La seconde initiative se situe sur le terrain directement politique, sinon électoral. Prenant la forme d’une consultation et d’une discussion collective, l’entreprise lancée et animée par Gabriel Nadeau-Dubois et le groupe « Faut qu’on se parle » (FQSP), qui a rencontré un incontestable succès dans sa tournée du Québec, doit normalement trouver bientôt un débouché sur le plan de l’intervention politique.
Comment cela se traduira-t-il ? On peut évoquer un certain nombre d’hypothèses dont les suivantes.
La création d’un mouvement d’éducation populaire et citoyenne visant à réunir des militant·e·s sur une base non partisane s’offre comme une première avenue. Le Rassemblement pour l’indépendance nationale (RIN) a fait cela au début des années 1960. Le Rassemblement pour une alternative politique (RAP) a fait de même à la fin des années 1990. Dans les deux cas, ces mouvements se sont ensuite transformés en partis pour agir sur le terrain des institutions politiques et parlementaires.
L’engagement dans Québec solidaire d’une partie des animateurs·trices de FQSP est aussi une possibilité au moment où la question de la relève se pose dans ce parti. Il est peu probable toutefois que cette option soit le choix de toutes et de tous et il reste à voir comment cette initiative serait accueillie par ceux et celles qui ont participé à la consultation sans s’attendre à ce qu’elle se termine par une option politique singulière comme l’adhésion à QS.

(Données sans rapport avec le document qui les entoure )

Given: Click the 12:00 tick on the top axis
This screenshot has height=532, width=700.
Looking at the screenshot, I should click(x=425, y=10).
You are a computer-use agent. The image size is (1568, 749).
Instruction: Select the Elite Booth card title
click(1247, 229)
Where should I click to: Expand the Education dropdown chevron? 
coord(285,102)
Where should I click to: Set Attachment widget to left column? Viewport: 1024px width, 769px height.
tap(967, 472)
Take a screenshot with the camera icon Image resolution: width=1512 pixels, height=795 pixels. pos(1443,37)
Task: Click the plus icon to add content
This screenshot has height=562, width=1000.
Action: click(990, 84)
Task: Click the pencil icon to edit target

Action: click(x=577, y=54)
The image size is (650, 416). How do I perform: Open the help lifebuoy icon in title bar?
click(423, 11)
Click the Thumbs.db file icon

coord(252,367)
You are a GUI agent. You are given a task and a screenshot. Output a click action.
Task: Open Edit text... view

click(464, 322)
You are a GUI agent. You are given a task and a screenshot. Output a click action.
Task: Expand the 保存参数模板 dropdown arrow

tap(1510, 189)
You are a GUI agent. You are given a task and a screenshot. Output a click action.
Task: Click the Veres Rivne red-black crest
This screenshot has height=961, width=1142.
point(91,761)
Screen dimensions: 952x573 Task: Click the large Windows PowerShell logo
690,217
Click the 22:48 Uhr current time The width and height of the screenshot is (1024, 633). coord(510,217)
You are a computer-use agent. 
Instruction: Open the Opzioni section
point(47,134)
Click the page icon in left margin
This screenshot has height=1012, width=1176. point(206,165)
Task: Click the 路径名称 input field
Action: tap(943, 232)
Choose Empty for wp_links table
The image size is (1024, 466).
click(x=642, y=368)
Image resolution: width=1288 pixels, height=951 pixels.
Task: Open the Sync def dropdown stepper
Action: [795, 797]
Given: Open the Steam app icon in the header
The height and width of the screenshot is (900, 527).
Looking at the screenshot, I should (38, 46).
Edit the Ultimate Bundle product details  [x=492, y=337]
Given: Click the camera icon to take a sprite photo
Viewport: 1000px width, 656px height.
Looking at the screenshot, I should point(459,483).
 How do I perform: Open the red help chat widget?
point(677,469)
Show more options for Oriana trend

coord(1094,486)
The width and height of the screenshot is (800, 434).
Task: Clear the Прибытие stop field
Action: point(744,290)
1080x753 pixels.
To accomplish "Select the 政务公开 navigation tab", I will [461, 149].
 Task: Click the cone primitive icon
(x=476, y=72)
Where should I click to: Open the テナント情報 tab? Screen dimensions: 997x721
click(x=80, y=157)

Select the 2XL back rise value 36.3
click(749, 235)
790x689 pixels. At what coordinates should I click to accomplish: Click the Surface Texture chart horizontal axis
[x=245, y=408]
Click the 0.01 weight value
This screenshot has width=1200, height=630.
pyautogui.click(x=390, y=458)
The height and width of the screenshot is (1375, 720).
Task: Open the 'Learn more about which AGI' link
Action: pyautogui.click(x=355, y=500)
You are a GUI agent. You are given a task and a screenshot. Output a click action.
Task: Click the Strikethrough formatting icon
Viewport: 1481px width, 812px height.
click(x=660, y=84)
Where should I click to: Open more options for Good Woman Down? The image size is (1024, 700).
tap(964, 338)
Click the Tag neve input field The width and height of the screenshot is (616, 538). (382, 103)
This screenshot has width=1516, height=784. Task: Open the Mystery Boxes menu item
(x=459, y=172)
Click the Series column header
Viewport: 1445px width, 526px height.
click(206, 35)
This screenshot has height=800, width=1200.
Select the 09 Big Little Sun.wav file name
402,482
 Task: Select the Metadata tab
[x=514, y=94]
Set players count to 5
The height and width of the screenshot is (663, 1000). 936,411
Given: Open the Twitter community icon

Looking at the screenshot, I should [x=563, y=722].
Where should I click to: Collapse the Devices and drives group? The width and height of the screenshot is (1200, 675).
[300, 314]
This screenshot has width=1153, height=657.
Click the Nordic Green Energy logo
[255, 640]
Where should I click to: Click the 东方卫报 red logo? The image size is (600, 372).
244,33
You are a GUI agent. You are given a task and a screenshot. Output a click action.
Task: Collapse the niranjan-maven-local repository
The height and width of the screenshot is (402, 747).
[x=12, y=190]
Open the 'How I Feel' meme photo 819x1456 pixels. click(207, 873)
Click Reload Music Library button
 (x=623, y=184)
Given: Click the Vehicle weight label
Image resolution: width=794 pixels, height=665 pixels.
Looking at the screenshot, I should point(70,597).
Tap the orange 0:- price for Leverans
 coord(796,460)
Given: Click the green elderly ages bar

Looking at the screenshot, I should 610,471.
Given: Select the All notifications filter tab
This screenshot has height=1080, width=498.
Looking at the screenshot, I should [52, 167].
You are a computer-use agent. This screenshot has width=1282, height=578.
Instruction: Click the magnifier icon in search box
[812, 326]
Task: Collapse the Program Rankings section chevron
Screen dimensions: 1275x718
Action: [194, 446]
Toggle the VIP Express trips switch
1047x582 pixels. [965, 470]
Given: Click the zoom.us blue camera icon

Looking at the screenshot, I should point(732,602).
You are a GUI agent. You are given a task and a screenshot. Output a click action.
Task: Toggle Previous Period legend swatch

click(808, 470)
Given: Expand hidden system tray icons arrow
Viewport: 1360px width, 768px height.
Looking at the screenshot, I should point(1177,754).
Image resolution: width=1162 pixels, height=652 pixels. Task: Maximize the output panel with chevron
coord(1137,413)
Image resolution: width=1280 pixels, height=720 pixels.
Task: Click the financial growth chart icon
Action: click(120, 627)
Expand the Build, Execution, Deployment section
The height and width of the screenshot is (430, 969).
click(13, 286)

Faciliter une convergence électorale entre Option nationale, QS et le PQ apparaît également comme une hypothèse envisageable et certains organismes et militant·e·s y travaillent. Mais c’est une avenue semée d’embûches, ne serait-ce qu’en raison des objectifs et des intérêts, sur plusieurs points contradictoires, de ces formations.
On peut encore envisager la création d’une sorte de « Front de gauche », différent du prototype français qui réunit essentiellement des organisations politiques. Celui du Québec pourrait regrouper, dans l’optique des élections de 2018, des partis, dont QS, des syndicats, des groupes populaires, des réseaux féministes et écologistes. Mais est-ce réalisable d’ici la prochaine échéance électorale ?
Quoi qu’il en soit de ces spéculations, il est urgent de rebondir politiquement, mais également sur le terrain social. Une résurgence des luttes syndicales, populaires et citoyennes contribuerait au combat pour un véritable changement de système. Faute de quoi, le régime pourri et régressif qui nous afflige, à notre grande honte, risque fort de battre le record de longévité du duplessisme !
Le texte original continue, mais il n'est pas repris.